Man weiß, was unzufriedene, enttäuschte Maler anrichten können. Das blutrünstigste Beispiel ist der Wiener Kunststudent Adolf Hitler. Die Verbrechen anderer Frustrierter sind weniger mörderisch, vielmehr von Geltungssucht und Geldgier geleitet. Sie machen als Fälscher Karriere – mancher spektakulär bis zu Kinoglanz, wie Elmyr de Hory bei Orson Welles, mancher beispielhaft als juristischer Fall, wie Han van Meegeren 1947.

Ein Fall, nicht nur für das Gericht, sondern auch einer, der heute noch Kunsthistoriker und Museumsexperten erbleichen läßt: Hochgeachtete Fachleute hielten Han van Meegerens Fälschungen für lange verschollene Vermeer-Bilder – und rissen sich darum, ihre Bilder-Abteilungen mit niederländischer Malerei des 17. Jahrhunderts damit zu vervollständigen.
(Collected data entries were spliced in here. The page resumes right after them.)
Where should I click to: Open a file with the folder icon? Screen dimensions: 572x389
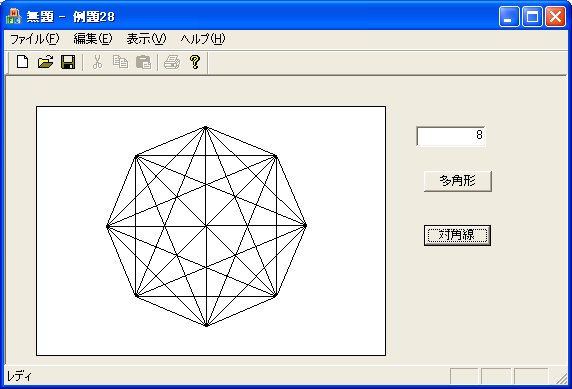46,62
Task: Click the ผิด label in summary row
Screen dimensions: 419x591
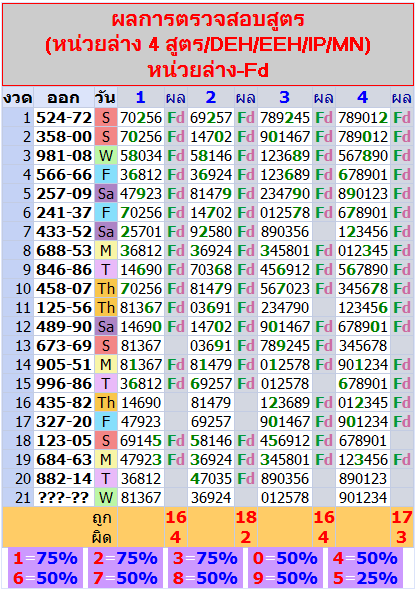Action: coord(102,537)
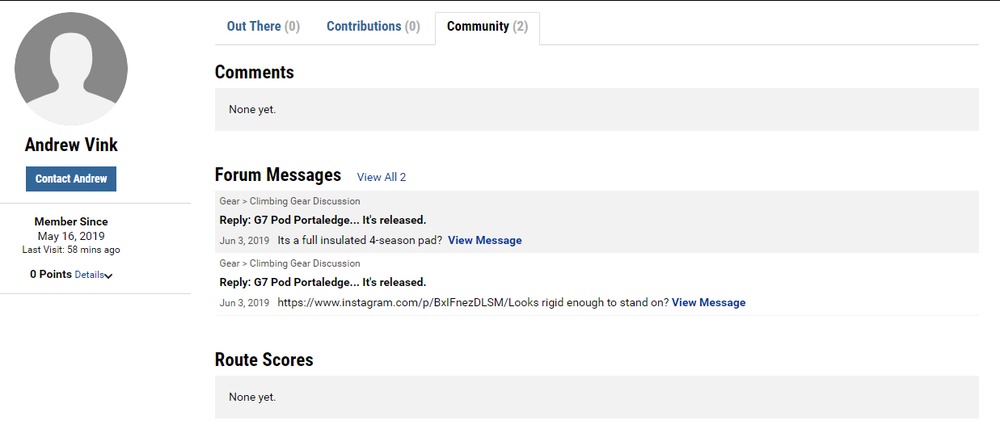
Task: View Message for the Instagram link post
Action: [708, 302]
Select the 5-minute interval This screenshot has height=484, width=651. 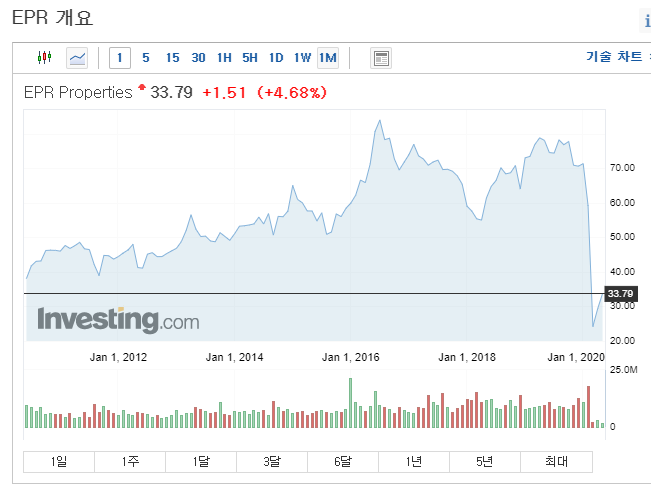point(146,58)
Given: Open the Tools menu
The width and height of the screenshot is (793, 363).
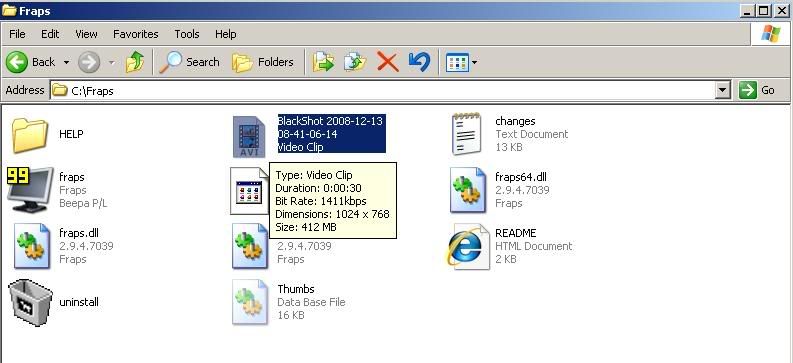Looking at the screenshot, I should (187, 34).
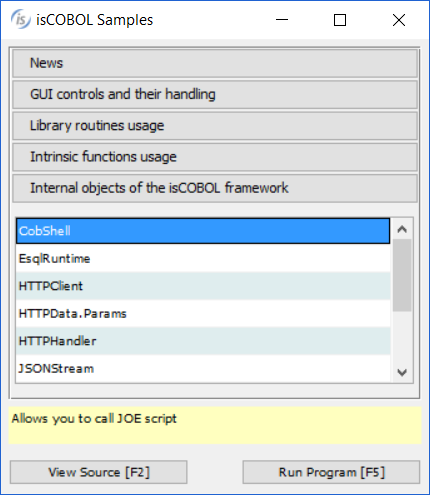Select CobShell in the list
This screenshot has height=495, width=430.
pos(203,231)
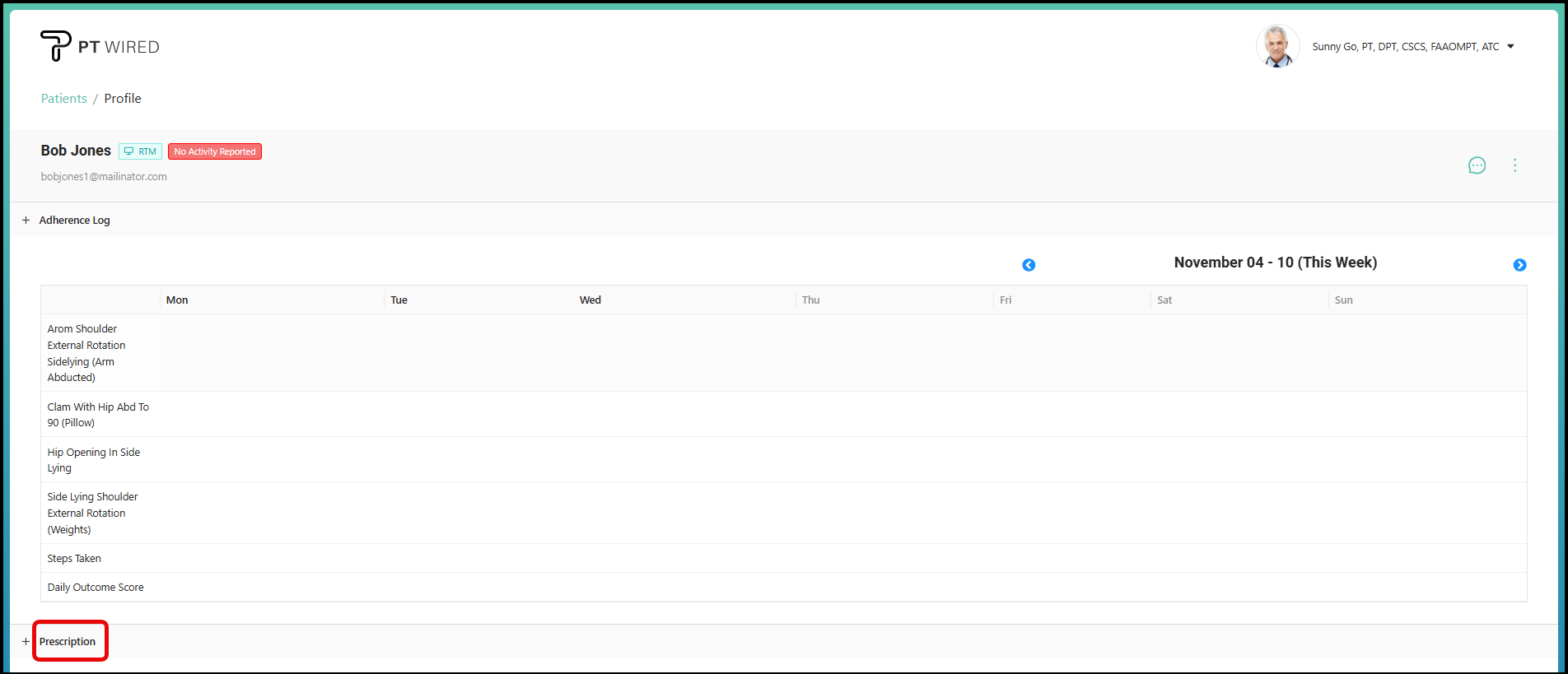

Wenige Tage vor der Eröffnung der Vermeer-Ausstellung in Den Haag holte die Rotterdamer Kunsthalle die Werke Han van Meegerens ans Tageslicht, Fälschungen und eigene Kreationen. Die eine Werkhälfte ist in Museumsdepots versteckt oder hängt als Kuriosität in Privatsammlungen, die andere befindet sich in Familienbesitz und wurde kaum öffentlich bekannt. Die Meegeren-Schau in Rotterdam ist ein Coup der bizarren Art. Nein, keine Provokation, versichert Kunsthallen-Direktor Wim Pijbes. Nun ja, die Haager Museumsfachleute könnten das etwas anders sehen. Keine Provokation, wiegelt auch der Hausherr des Mauritshuis, Frederik J. Duparc, ab. Aber er findet die Bilder künstlerisch “einfach uninteressant” und die Schau wohl nur kommerziell begründet. Im Kielwasser der Haager Vermeer-Ausstellung kann die auf Umsatz angewiesene Rotterdamer Kunsthalle mit überdurchschnittlich hohen Besucherzahlen rechnen.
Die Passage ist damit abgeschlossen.